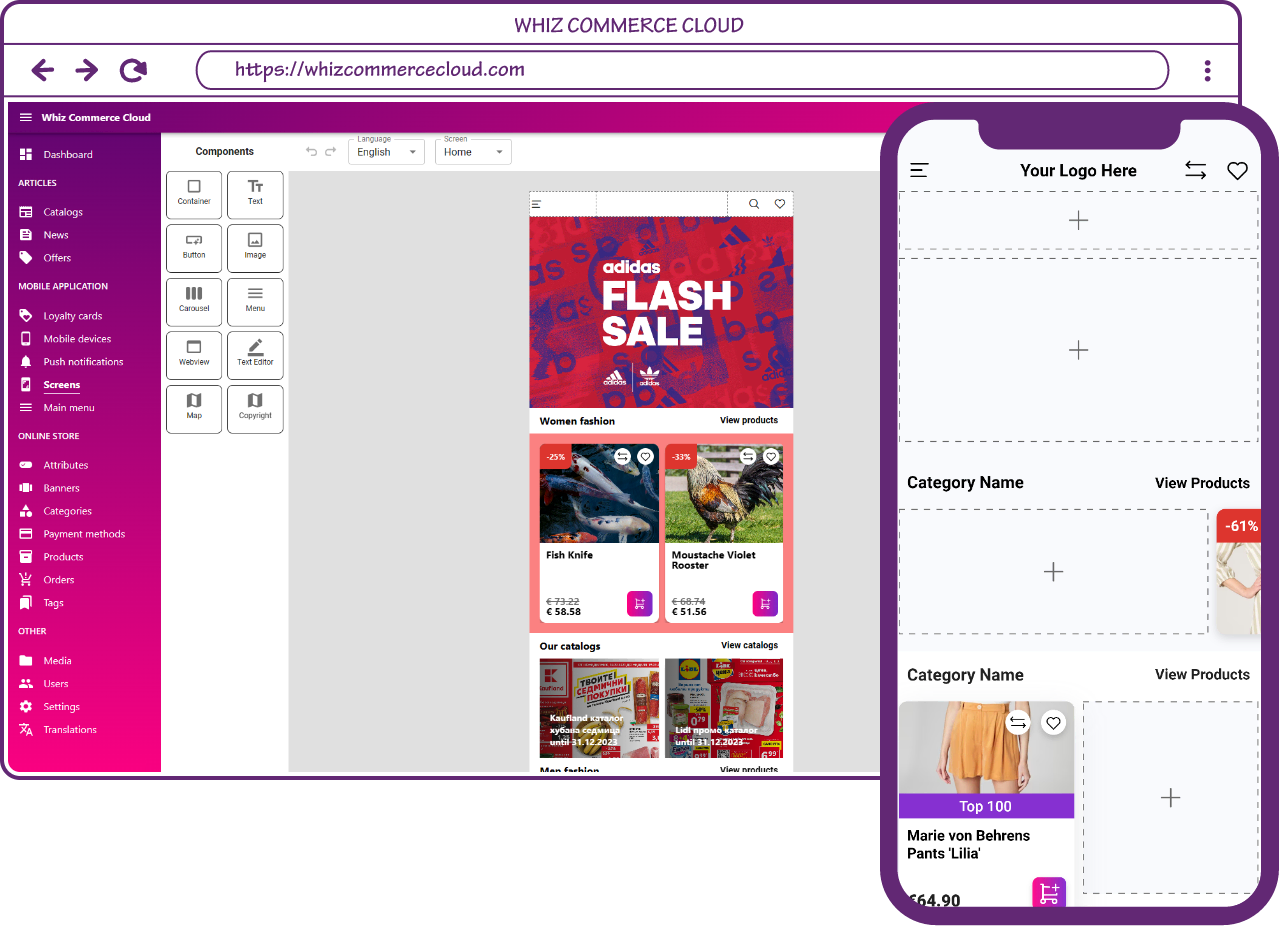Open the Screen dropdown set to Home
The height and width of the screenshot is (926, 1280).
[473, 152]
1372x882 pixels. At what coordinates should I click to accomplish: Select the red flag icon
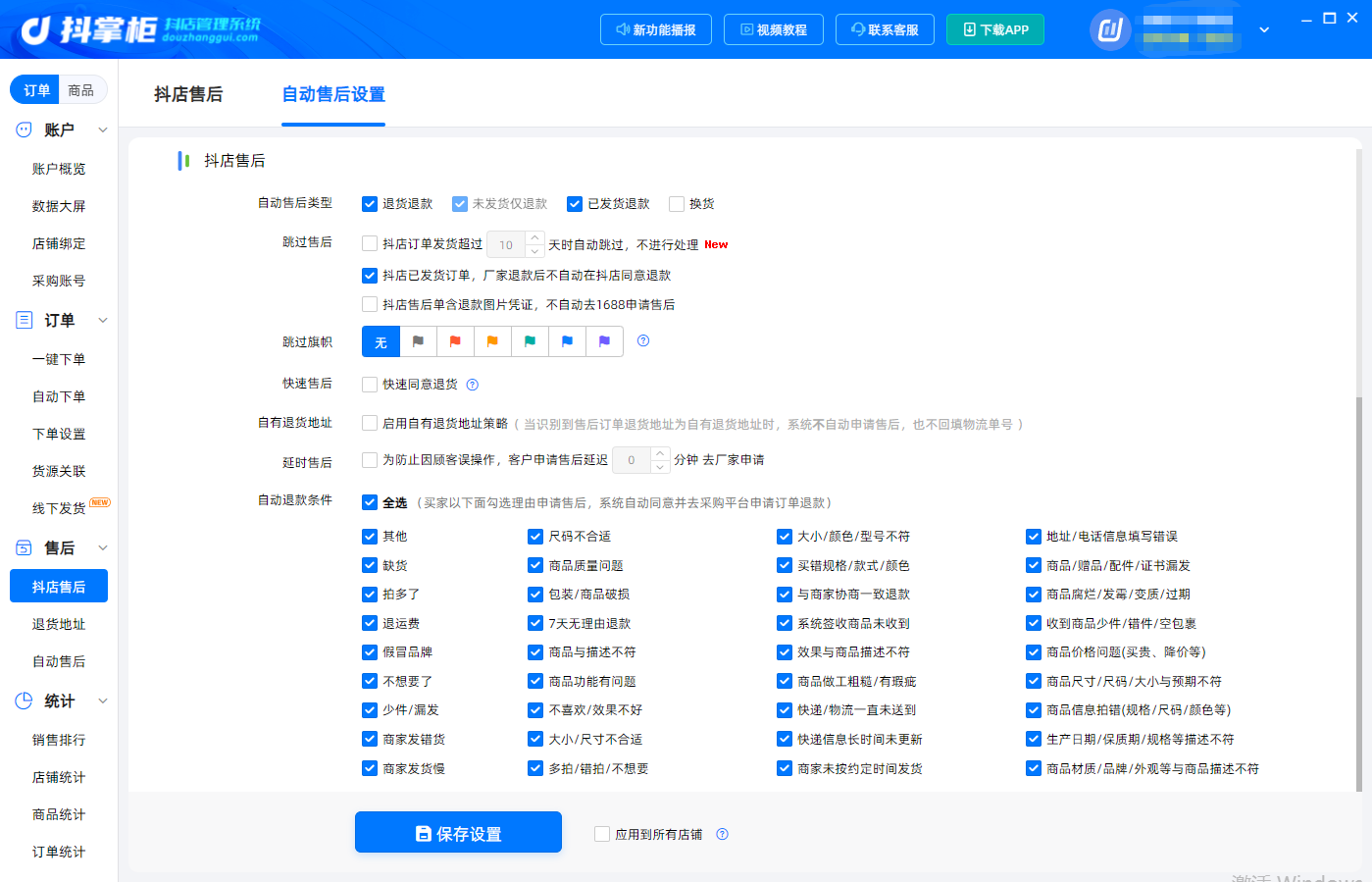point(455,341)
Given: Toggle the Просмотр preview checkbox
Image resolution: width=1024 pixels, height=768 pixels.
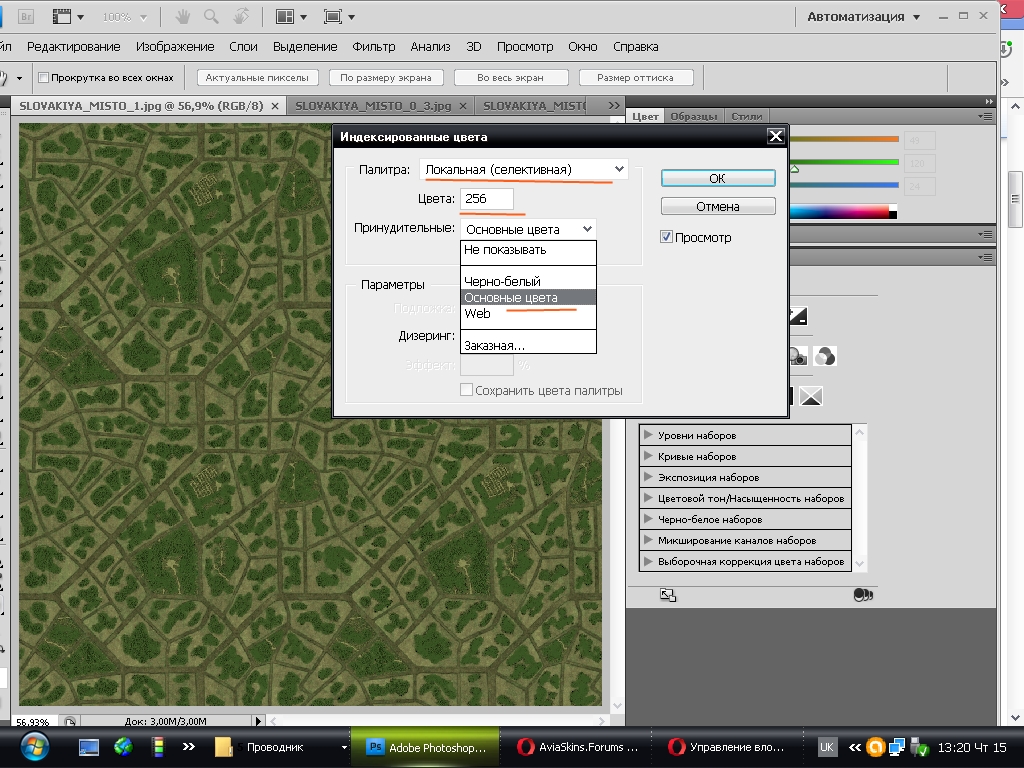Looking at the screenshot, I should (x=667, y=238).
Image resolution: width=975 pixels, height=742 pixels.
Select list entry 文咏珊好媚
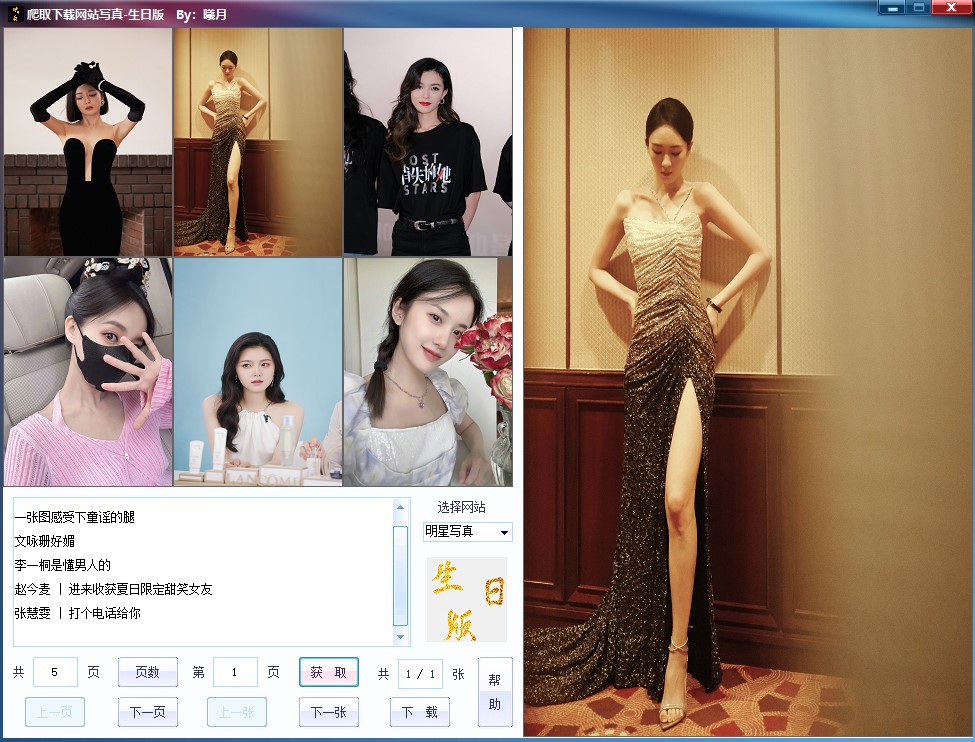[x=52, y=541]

•••••

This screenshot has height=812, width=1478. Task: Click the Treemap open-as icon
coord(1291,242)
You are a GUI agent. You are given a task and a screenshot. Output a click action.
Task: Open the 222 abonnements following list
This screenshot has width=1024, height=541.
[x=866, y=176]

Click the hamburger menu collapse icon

•••••

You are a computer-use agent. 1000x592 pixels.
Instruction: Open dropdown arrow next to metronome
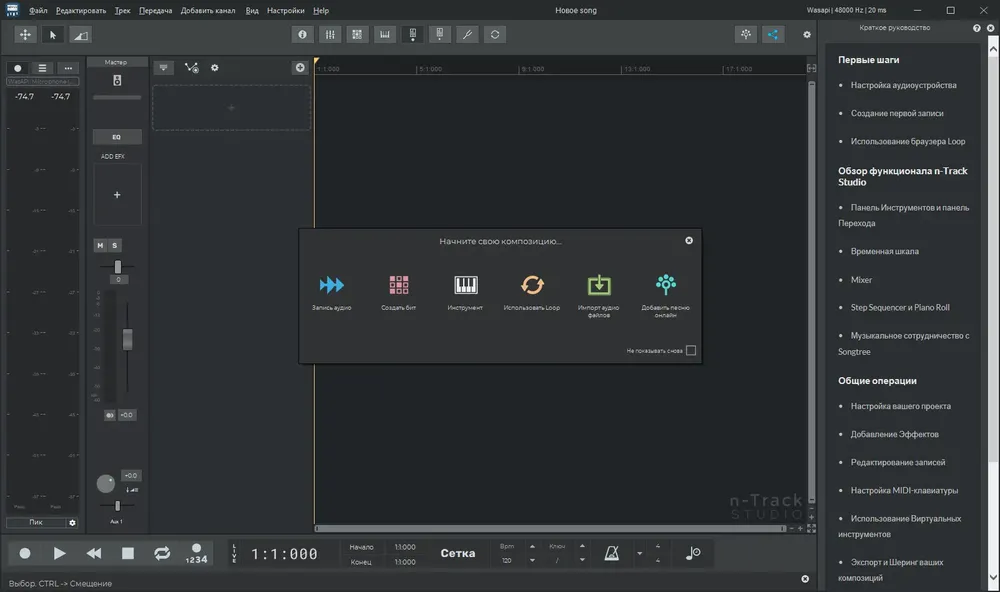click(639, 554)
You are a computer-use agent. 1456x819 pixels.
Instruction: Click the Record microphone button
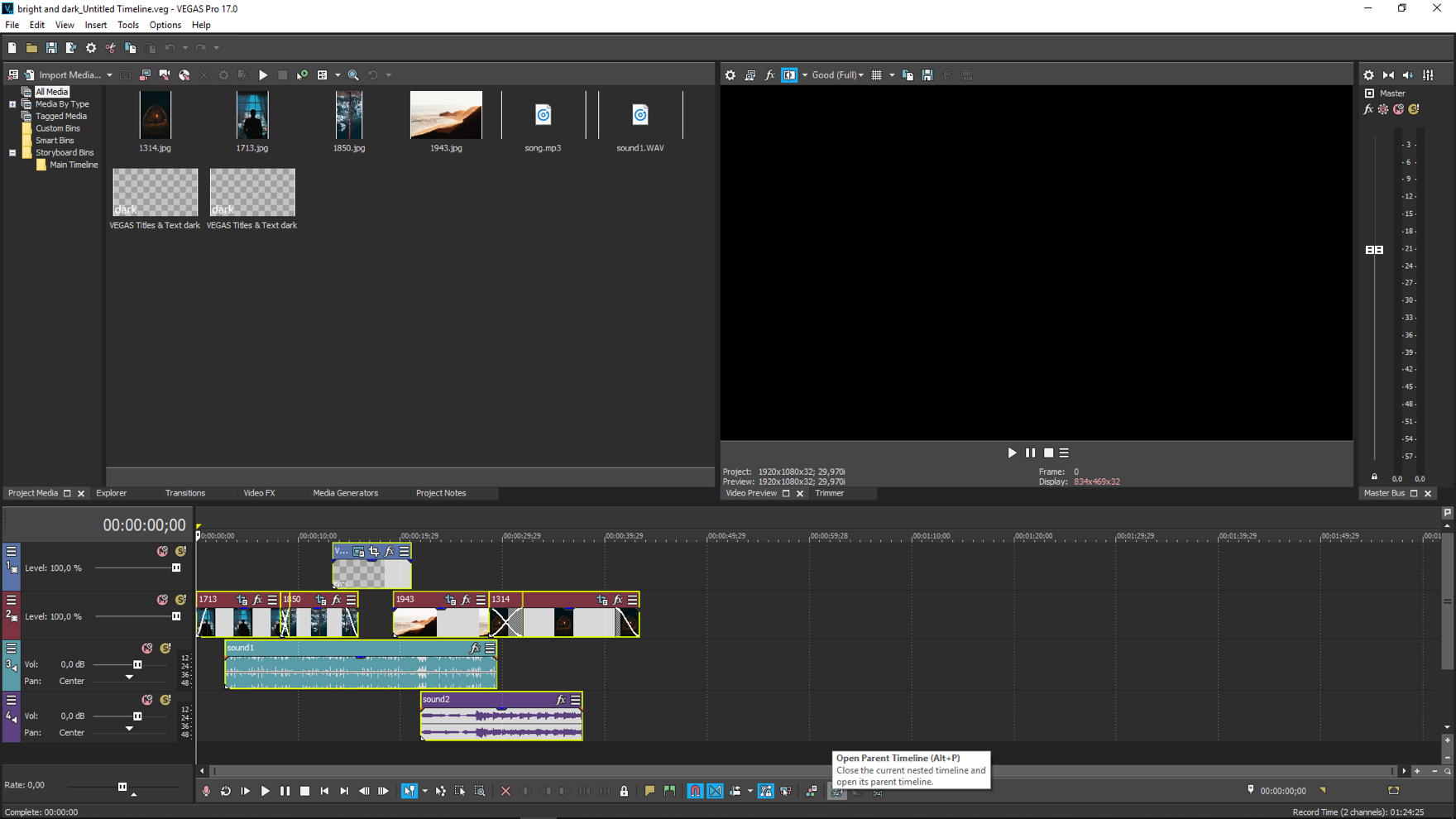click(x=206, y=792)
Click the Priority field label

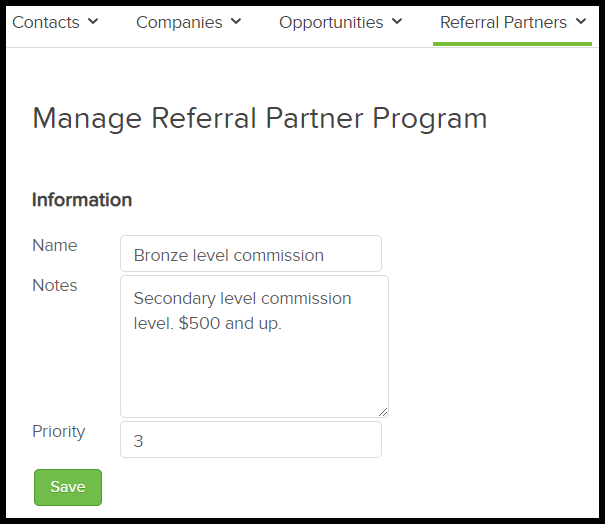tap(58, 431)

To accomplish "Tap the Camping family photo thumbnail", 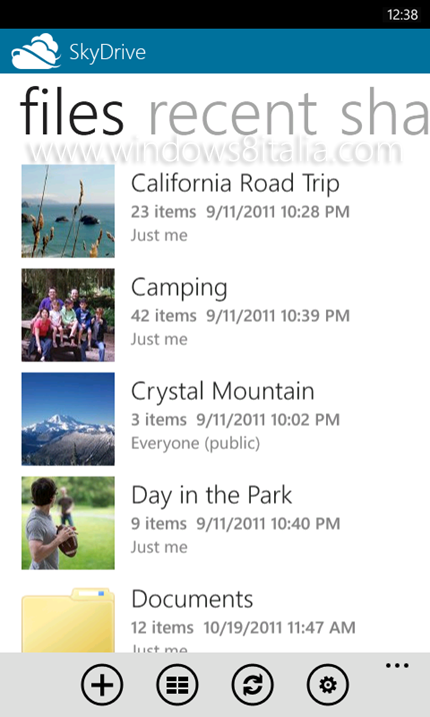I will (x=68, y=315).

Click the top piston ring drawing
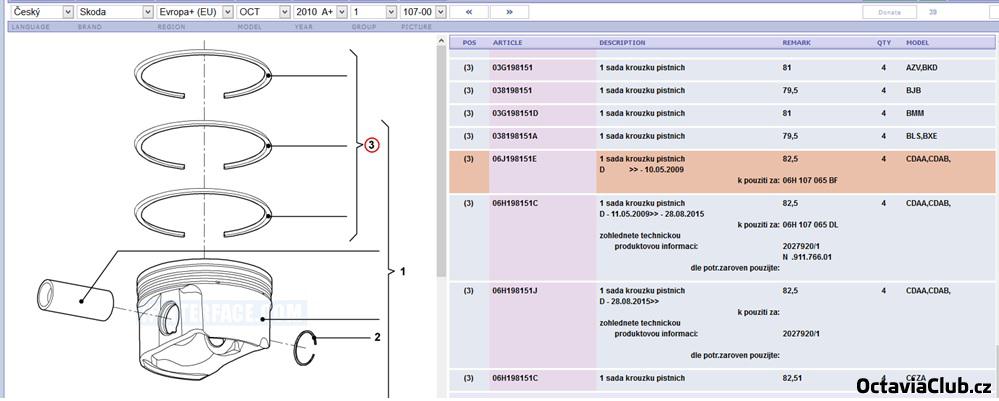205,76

•••••

TASK ITEM:
State how many lines in the entries above include the word "agent"; reply with the number alone.

SOLUTION FOR THIS TASK:
3